= Ben Goto =

Japanese journalist and writer (1929–2020)

Tsutomu "Ben" Goto (五島 勉, Gotō Ben, 17 November 1929 – 16 June 2020) was a Japanese journalist and writer best known for his books on Nostradamus.

== Early life and career ==

Goto was born into a Christian family in Hakodate, Hokkaido. Raised Russian Orthodox, his mother spoke to him often about Biblical prophecy. Stories of Armageddon had been handed down from his grandmother, who was one of the first believers in Japan through the missionary work conducted by Saint Nicholas.

Early in his career, Gotō published works dealing with issues of the Second World War as well as several books supportive of Sōka Gakkai and its controversial leader, Daisaku Ikeda. In 1969, while working as a freelance writer for various women's magazines, his interest in Nostradamus was piqued while watching the Apollo 11 Moon landing. He recalled having read about such an event in Nostradamus' quatrains. In 1973, he published a book named "ノストラダムスの大予言" (Nostradamus no daiyogen; "The Prophecies of Nostradamus"), which introduced Nostradamus and his prophecies to a mainstream Japanese audience. A film version was released in 1974.

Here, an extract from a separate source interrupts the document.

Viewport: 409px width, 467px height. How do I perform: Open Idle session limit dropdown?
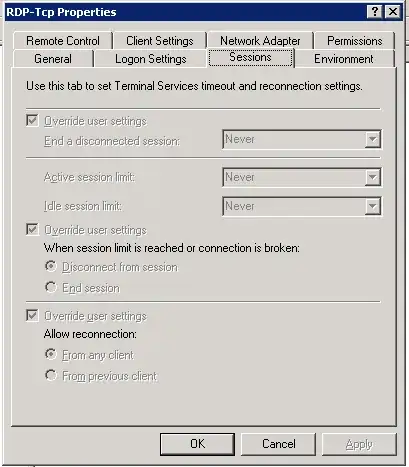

== The Prophecies of Nostradamus ==

His writings were described as tapping into Japan's deep insecurity and vulnerability about living in a troubled world. He focused particularly on a quatrain appearing to predict a catastrophe occurring in 1999. Books on prophecy sold well in Japan at that time. Common themes included oil shock, dollar devaluation, the stock-market collapse, the rise and fall of real-estate prices in Tokyo, a trade war with America, volcanic eruptions and the threat of catastrophic earthquakes. The work became a runaway bestseller and sparked a "Nostradamus boom" in Japanese publishing.

On November 5, 1991, Goto published Predictions of Nostradamus: Middle-East Chapter, a description of how Nostradamus' quatrains pointed to a war in the Middle East. This was his seventh book on the subject, and sold 400,000 copies in 6 months. By 1991, the combined total of his Nostradamus output had sold 5.4 million copies.(4)

== Quotations ==

"I wanted to warn people. I was afraid humans would become extinct because of radiation or a nuclear winter."

"During my primary school years, it was widely believed that humanity would never make it to the 21st century. I myself expected to be dead by the age of 30."

"When I published that book in 1973, the possibility existed of World War III between the United States and the Soviet Union. An end-of-the-world scenario by 1999 seemed fully imaginable."

"People today still harness their prosperity to produce weapons of murder. It's terrifying to ponder what might happen if nuclear weapons fall into the hands of terrorists. You can say that Nostradamus did foresee the present world situation."